Items from a data source:
◇ ◇ ◇ ◇ ◇

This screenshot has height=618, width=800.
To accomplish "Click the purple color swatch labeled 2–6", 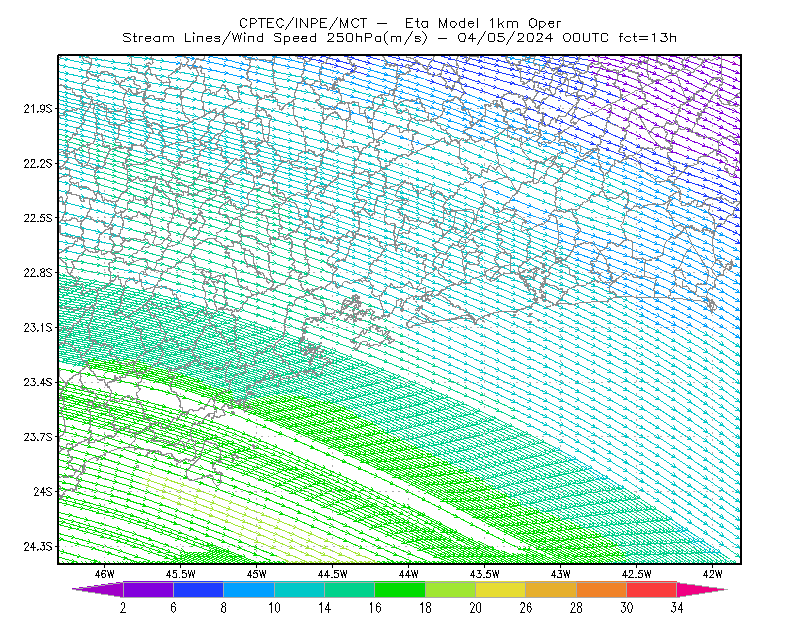I will pyautogui.click(x=148, y=589).
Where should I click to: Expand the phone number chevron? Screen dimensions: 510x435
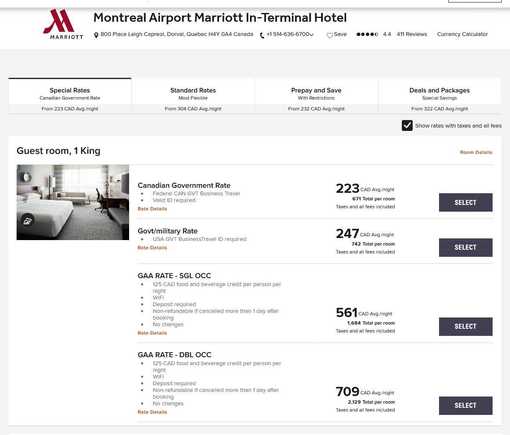[x=311, y=35]
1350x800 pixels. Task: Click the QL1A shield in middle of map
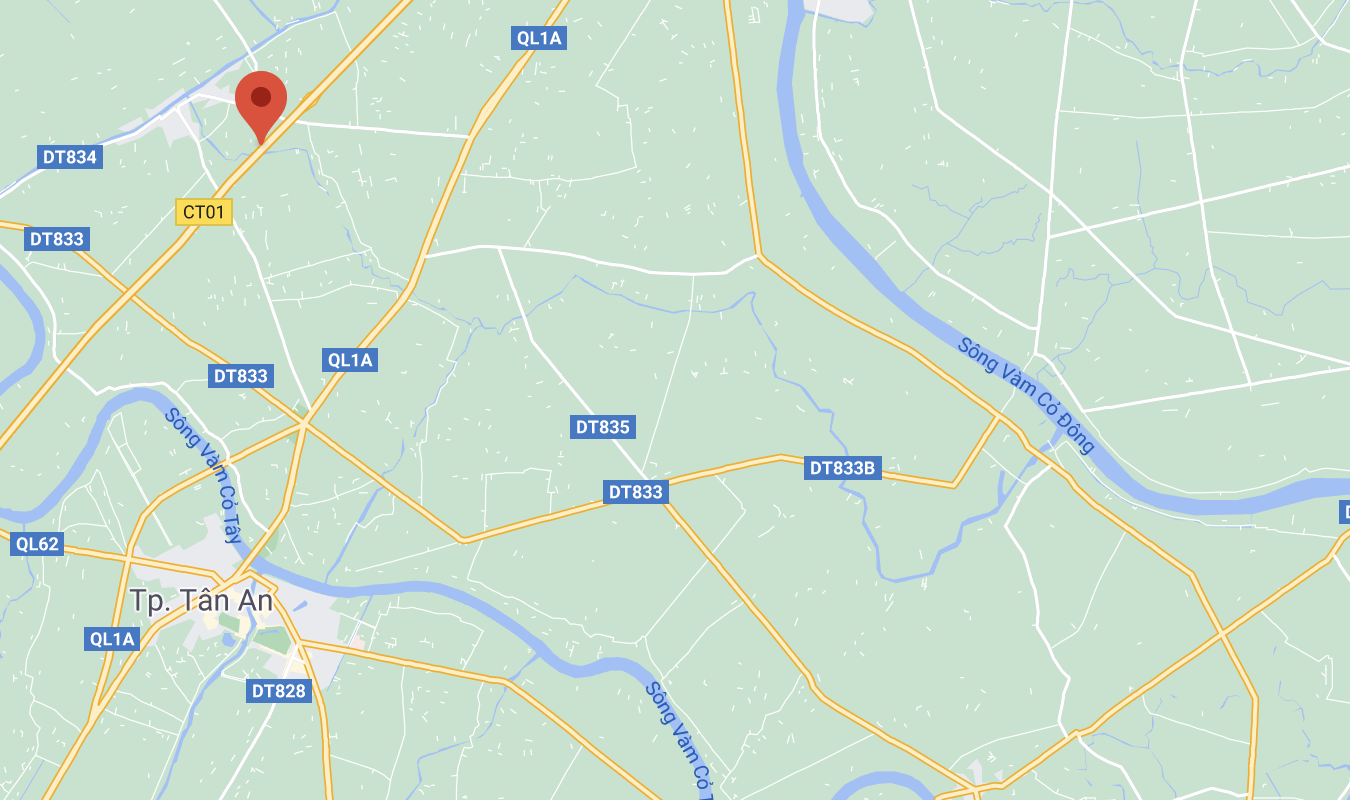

◇ ◇ ◇ ◇ ◇

Problem details → From the line containing "Where should I" down to the last line of the entries above, set down every line exactly. Omit all pictures.

Answer area →
Where should I click to: Expand the phone number chevron? Screen dimensions: 510x435
[x=311, y=35]
1350x800 pixels. Task: Click the QL1A shield in middle of map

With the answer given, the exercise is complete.